I am using Java to modify remote files in different machines by ssh. At the same time, only one thread is allowed to modify the file in one machine.
I implement the logic like this:
public boolean executeCmd(String ip, String command, String file) throws Exception
{
final String file = ip + " " + file;
final String fileLock = file.intern();
synchronized (fileLock)
{
logger.debug(Thread.currentThread().getName() + " " + fileLock + " get the lock");
SSHClient sshClient = new SSHClient();
// code to ssh to modify the file.
logger.debug(Thread.currentThread().getName() + " " + fileLock + " release the lock");
}
}
Then this function is called in tasks for multi-threads. Is this method satisfied for the purpose? I tested it for some simple cases and it seems to work OK.

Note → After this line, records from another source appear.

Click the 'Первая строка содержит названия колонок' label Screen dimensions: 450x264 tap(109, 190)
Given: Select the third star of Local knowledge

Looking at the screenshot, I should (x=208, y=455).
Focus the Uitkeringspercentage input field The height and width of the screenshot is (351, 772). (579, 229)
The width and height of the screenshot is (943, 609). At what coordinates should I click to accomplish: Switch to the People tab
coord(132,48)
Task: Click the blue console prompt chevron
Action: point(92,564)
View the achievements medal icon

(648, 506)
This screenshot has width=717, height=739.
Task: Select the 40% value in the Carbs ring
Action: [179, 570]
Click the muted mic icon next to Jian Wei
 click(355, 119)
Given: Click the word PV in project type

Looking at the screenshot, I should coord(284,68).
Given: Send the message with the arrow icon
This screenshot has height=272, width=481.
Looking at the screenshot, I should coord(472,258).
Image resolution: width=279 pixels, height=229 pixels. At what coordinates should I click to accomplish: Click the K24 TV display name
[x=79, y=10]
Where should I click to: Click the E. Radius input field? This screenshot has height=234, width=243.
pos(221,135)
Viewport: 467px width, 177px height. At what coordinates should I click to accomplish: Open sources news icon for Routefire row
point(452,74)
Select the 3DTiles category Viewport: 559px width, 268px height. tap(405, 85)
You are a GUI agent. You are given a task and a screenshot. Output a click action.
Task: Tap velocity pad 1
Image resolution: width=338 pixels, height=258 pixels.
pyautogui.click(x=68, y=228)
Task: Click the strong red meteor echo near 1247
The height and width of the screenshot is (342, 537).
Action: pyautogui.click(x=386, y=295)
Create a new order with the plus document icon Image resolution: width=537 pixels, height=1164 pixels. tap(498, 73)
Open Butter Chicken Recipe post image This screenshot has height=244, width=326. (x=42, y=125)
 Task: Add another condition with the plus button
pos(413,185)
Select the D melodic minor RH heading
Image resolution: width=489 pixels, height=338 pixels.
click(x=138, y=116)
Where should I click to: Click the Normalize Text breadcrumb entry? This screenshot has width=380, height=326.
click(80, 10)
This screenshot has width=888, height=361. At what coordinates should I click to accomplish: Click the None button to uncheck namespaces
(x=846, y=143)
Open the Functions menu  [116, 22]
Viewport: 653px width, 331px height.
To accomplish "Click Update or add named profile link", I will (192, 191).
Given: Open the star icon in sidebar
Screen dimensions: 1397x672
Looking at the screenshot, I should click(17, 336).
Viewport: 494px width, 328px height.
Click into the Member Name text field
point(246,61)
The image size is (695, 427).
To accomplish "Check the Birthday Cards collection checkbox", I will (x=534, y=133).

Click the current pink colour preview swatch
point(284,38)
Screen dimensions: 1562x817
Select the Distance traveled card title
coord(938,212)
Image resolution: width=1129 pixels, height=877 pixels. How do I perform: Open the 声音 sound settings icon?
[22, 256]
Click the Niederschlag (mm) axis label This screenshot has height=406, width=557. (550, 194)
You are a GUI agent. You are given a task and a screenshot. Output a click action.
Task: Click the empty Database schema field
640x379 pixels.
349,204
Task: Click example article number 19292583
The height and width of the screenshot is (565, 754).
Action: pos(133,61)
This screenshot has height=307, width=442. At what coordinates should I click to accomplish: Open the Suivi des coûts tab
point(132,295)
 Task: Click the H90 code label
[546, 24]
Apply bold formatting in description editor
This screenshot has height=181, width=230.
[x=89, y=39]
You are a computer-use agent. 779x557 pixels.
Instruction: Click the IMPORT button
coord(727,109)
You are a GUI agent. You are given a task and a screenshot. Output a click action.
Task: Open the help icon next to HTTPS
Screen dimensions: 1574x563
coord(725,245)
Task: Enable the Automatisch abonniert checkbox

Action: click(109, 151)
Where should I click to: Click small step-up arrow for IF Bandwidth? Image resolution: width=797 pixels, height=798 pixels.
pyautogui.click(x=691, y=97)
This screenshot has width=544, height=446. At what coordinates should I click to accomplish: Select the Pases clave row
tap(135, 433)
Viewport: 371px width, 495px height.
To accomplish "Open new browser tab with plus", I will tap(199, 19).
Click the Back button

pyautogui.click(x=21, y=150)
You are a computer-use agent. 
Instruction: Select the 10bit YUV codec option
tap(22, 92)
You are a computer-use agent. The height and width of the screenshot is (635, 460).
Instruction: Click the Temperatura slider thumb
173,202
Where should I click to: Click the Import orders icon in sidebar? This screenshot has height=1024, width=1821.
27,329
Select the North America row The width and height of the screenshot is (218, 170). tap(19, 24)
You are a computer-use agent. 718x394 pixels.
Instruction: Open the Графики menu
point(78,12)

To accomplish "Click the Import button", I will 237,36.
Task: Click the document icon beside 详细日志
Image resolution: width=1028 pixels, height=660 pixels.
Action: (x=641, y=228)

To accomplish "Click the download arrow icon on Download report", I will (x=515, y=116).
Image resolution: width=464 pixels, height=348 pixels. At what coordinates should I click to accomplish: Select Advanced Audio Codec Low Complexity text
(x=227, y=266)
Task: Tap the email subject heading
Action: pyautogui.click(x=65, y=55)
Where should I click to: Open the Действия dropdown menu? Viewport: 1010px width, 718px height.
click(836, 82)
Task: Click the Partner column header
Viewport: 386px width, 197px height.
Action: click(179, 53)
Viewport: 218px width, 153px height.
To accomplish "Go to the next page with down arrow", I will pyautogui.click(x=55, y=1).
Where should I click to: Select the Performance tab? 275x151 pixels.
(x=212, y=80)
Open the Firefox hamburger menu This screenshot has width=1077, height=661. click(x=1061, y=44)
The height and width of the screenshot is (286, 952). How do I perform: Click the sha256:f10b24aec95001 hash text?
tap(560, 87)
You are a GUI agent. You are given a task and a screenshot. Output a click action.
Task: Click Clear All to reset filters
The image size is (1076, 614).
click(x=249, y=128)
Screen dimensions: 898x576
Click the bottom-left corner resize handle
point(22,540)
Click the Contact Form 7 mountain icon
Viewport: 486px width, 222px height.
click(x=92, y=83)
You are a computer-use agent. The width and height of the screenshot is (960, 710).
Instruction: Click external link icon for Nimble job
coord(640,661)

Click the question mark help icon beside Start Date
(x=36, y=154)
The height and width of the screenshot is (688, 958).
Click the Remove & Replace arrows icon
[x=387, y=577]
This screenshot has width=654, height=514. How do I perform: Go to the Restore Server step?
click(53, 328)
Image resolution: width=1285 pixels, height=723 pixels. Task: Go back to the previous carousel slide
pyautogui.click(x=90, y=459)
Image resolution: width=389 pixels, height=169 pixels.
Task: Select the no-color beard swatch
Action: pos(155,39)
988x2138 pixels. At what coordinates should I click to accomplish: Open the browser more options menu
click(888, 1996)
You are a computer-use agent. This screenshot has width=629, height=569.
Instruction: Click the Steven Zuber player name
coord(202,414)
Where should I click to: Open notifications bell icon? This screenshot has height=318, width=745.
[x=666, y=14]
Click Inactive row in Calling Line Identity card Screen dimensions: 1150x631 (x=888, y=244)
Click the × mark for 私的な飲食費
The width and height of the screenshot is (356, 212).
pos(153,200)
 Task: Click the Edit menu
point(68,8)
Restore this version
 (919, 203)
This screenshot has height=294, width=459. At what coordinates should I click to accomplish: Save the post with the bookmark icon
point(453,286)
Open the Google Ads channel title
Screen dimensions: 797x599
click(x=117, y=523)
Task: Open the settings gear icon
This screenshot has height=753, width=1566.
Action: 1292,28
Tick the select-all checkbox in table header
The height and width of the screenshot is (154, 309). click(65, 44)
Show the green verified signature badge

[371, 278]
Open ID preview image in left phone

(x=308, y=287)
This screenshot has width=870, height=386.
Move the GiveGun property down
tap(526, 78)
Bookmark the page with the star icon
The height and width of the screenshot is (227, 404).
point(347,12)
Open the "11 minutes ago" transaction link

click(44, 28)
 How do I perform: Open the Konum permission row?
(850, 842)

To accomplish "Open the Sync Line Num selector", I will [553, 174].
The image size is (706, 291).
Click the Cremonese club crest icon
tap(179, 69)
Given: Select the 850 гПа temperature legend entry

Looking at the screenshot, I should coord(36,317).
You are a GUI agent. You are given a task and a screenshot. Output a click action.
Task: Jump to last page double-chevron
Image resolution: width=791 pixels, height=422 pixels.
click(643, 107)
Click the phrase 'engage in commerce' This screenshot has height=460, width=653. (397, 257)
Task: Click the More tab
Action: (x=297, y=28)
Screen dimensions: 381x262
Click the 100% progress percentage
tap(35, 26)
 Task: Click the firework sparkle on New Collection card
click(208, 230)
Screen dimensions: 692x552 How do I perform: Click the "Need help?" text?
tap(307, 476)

At first, I lock the file using shell like this:
lockdir="$1.lock"
while ! mkdir "$lockdir" >/dev/null 2>&1
do
echo "another process is running, wait..."
sleep 10
done
trap 'rm -rf "$lockdir"' 0
There is a problem about this way. If the shell exits unexpectedly, the $lockdir will not be deleted, and it becomes a "deadlock".
I can't solve the problem so I lock the file using Java to ensure only one thread is modifying the same file.